Segment Start: INFORMATION GIVEN

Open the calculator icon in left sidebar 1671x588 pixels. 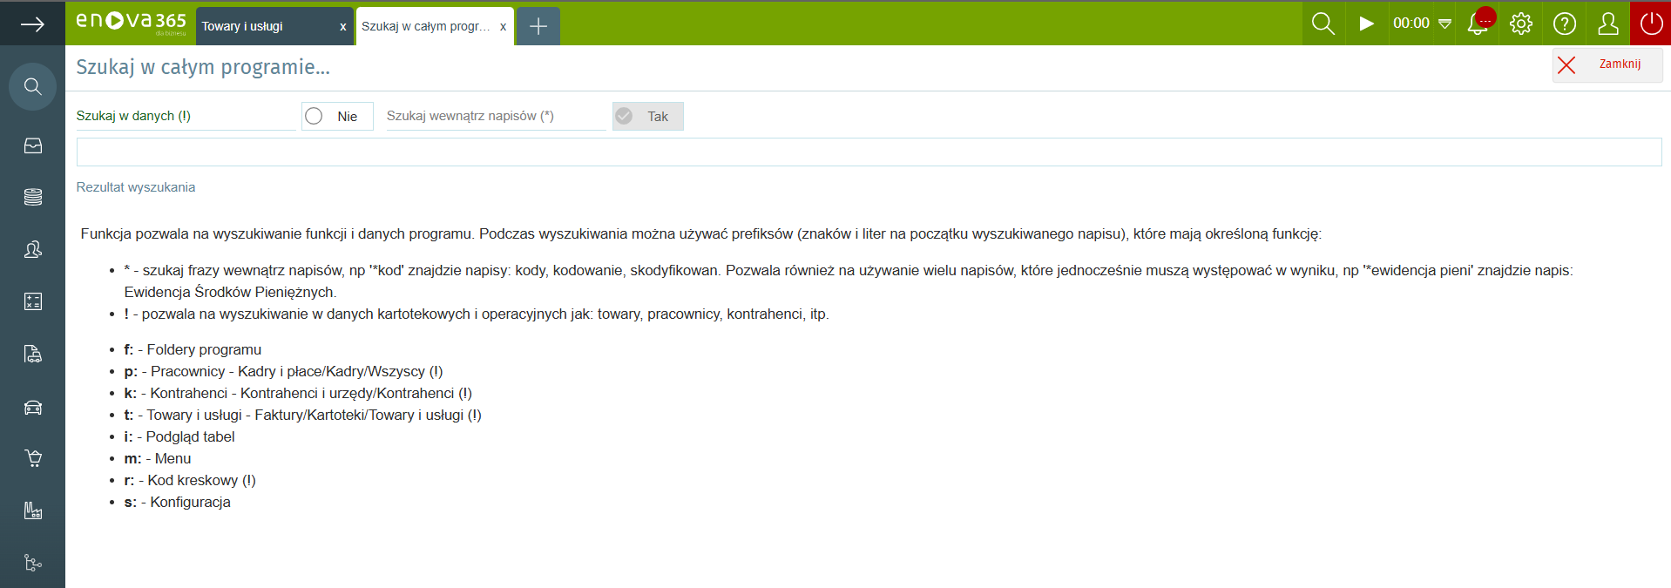coord(32,301)
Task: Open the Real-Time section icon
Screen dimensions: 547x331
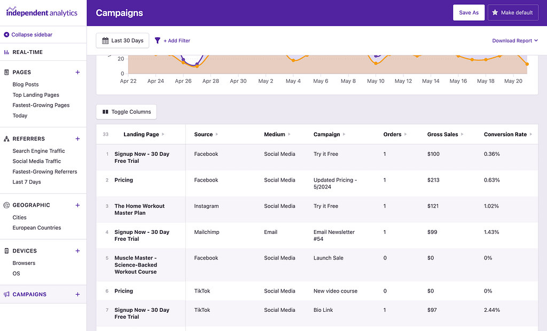Action: 5,52
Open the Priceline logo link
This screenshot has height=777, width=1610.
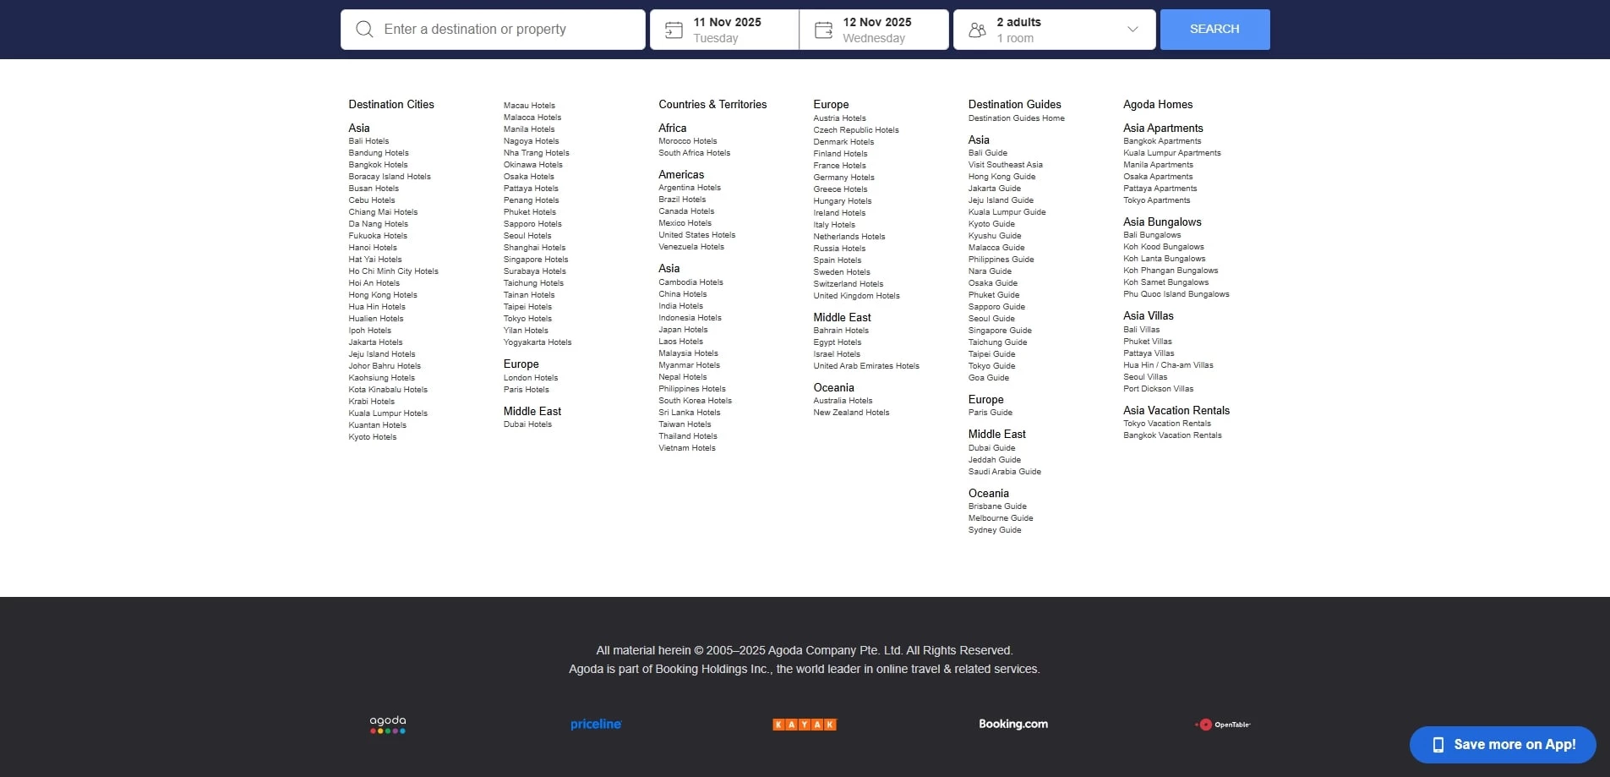point(596,725)
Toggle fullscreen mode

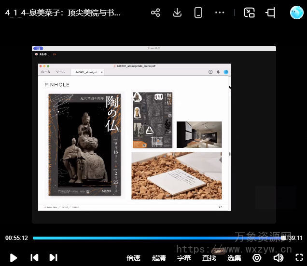coord(299,258)
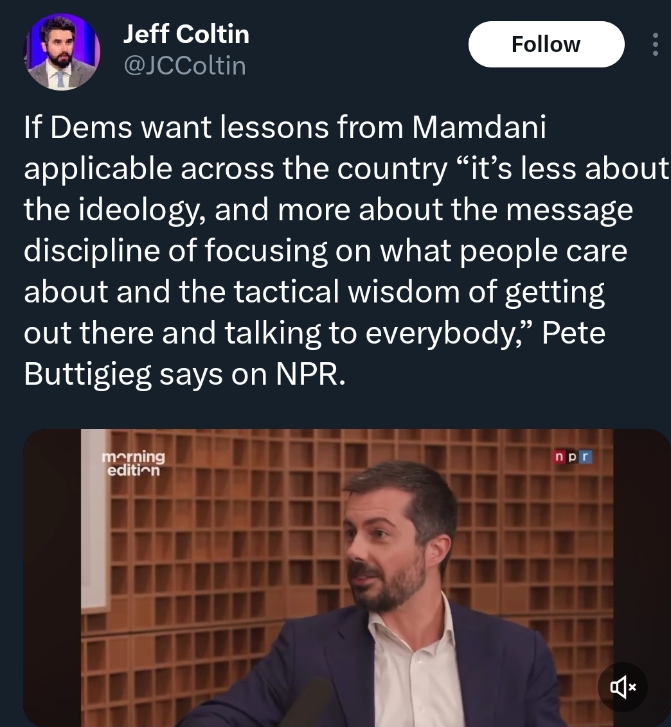
Task: Click the name Pete in the tweet
Action: (573, 333)
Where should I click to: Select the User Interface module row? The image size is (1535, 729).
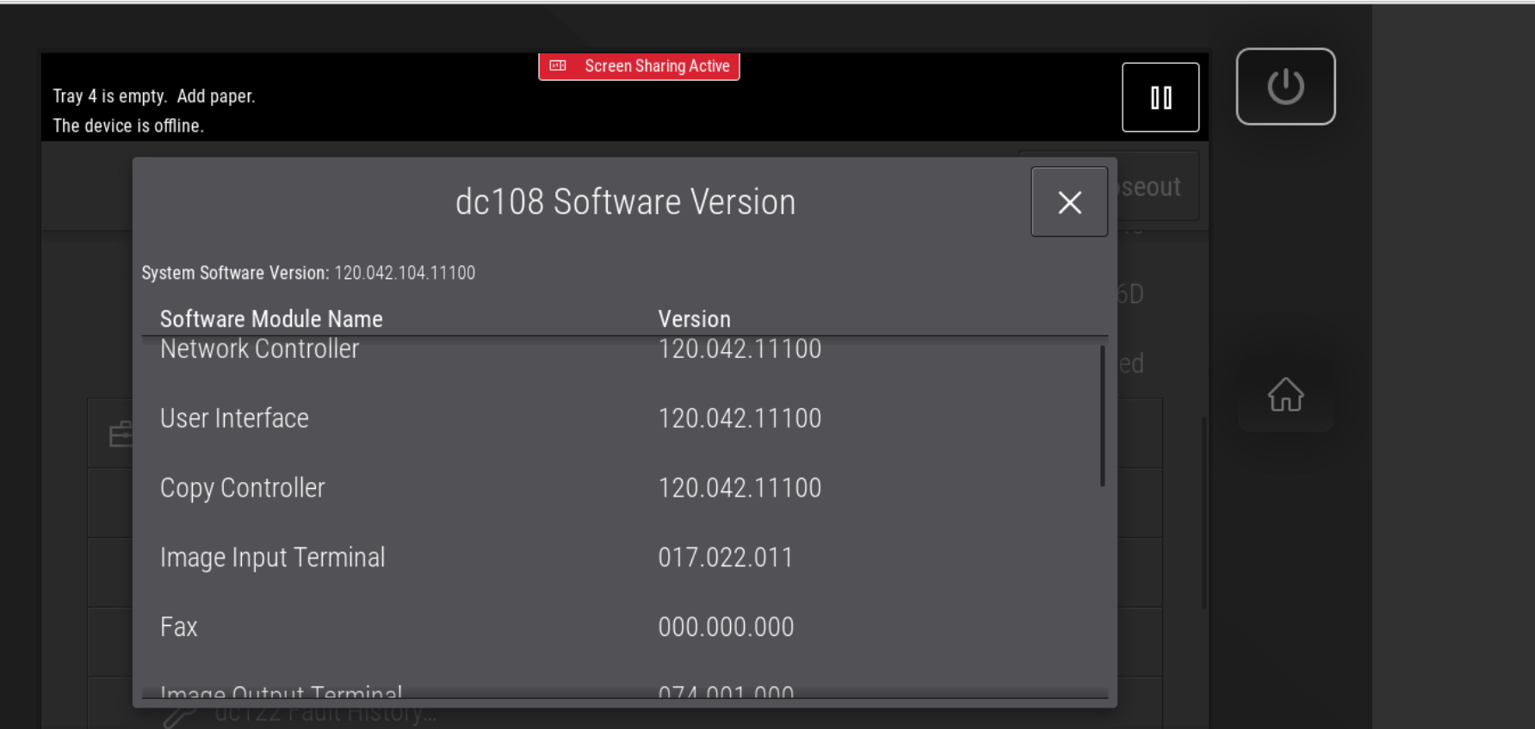234,418
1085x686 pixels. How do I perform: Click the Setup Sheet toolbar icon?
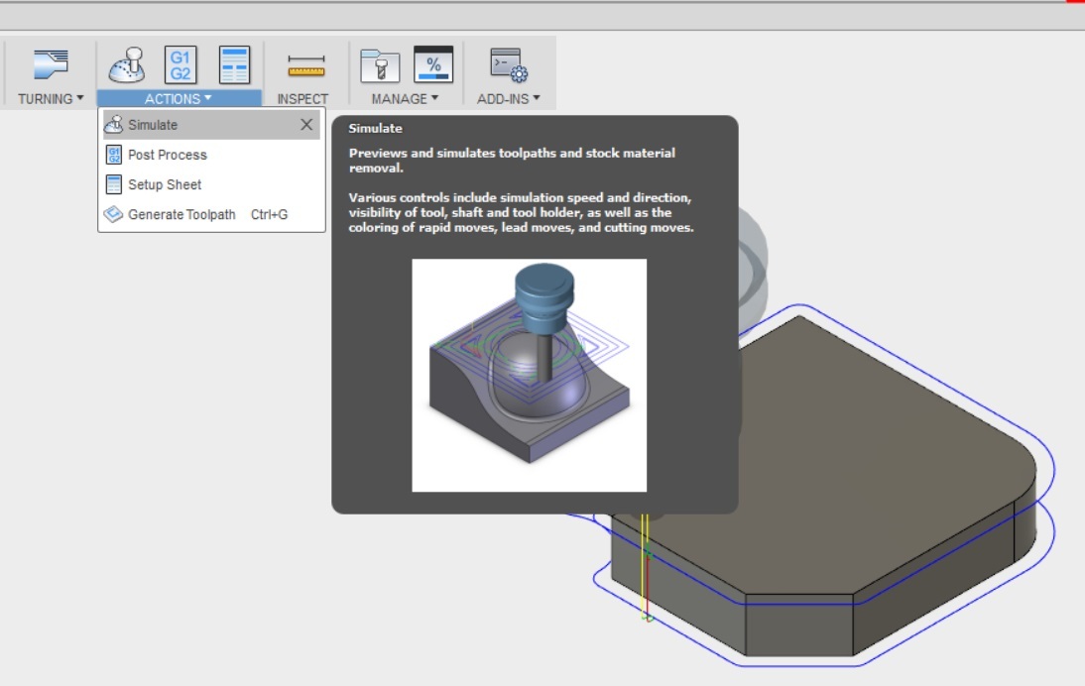click(234, 64)
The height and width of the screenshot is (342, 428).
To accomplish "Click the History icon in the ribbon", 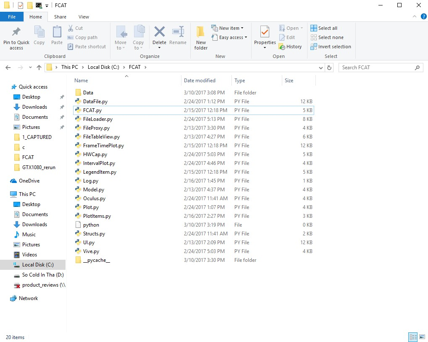I will [x=283, y=47].
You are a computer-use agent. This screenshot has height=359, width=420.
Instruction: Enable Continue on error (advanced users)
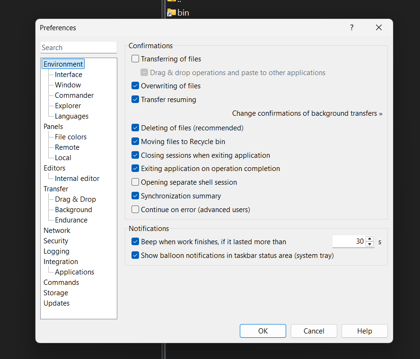[x=135, y=210]
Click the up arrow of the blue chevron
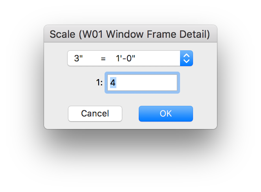Image resolution: width=261 pixels, height=192 pixels. (x=186, y=56)
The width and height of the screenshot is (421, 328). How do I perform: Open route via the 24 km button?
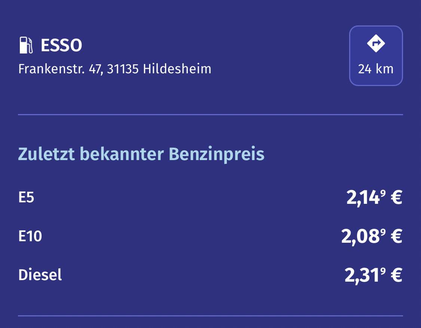376,56
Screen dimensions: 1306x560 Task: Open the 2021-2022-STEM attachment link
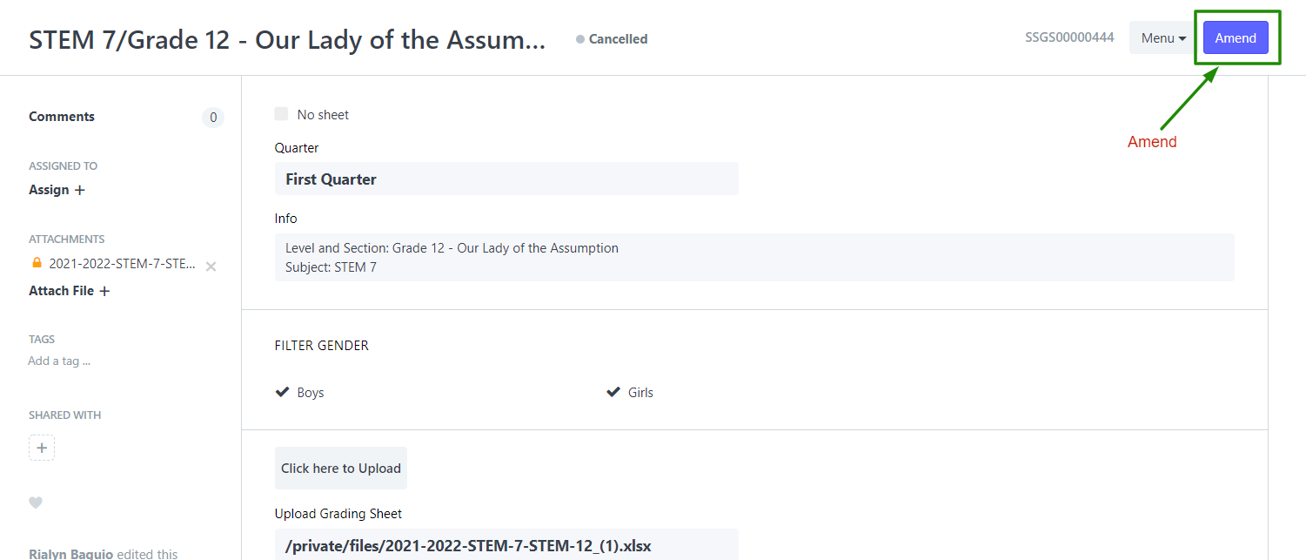click(122, 264)
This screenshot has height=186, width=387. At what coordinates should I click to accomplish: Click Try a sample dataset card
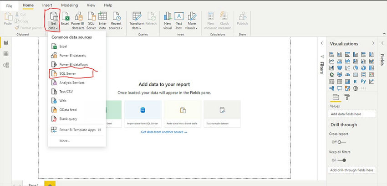coord(222,114)
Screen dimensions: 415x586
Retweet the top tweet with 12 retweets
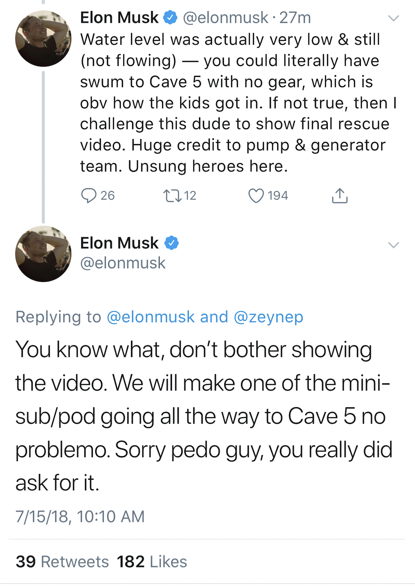(x=170, y=195)
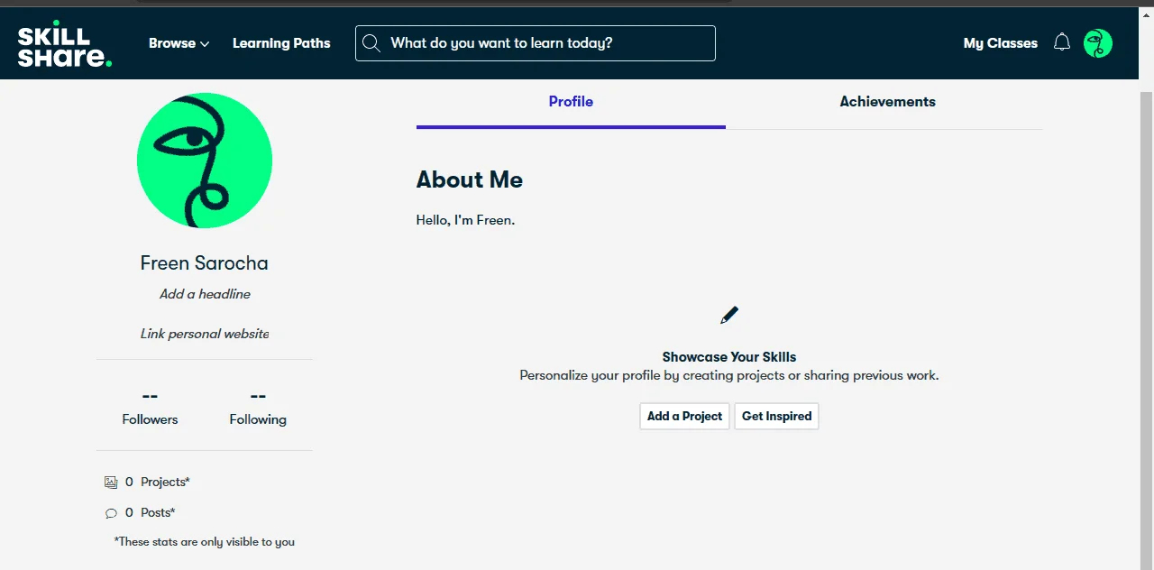Click the pencil edit icon

pyautogui.click(x=729, y=316)
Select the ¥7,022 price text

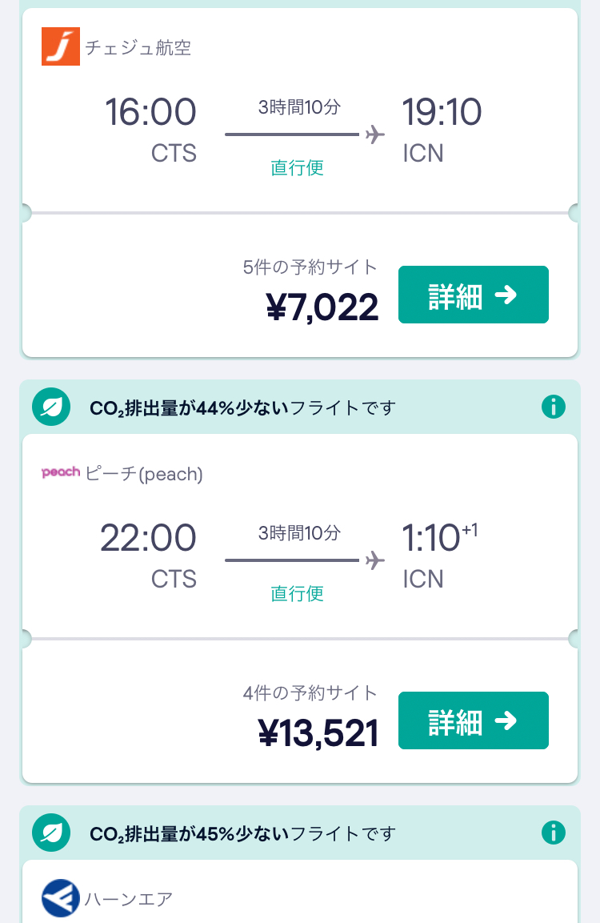322,307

Segment End: INFORMATION GIVEN

» TASK OBJECTIVE: Copy out the listing above from the line containing "Toggle fullscreen mode" to the line containing "The height and", both included, exactly as written and minus the images.

» ANSWER BOX:
Toggle fullscreen mode

coord(299,258)
Task: Click the name Pete in the tweet
Action: (573, 333)
Where should I click to: Select the User Interface module row? The image size is (1535, 729).
234,418
1085x686 pixels. How do I perform: Click the Setup Sheet toolbar icon?
click(234, 64)
The height and width of the screenshot is (342, 428).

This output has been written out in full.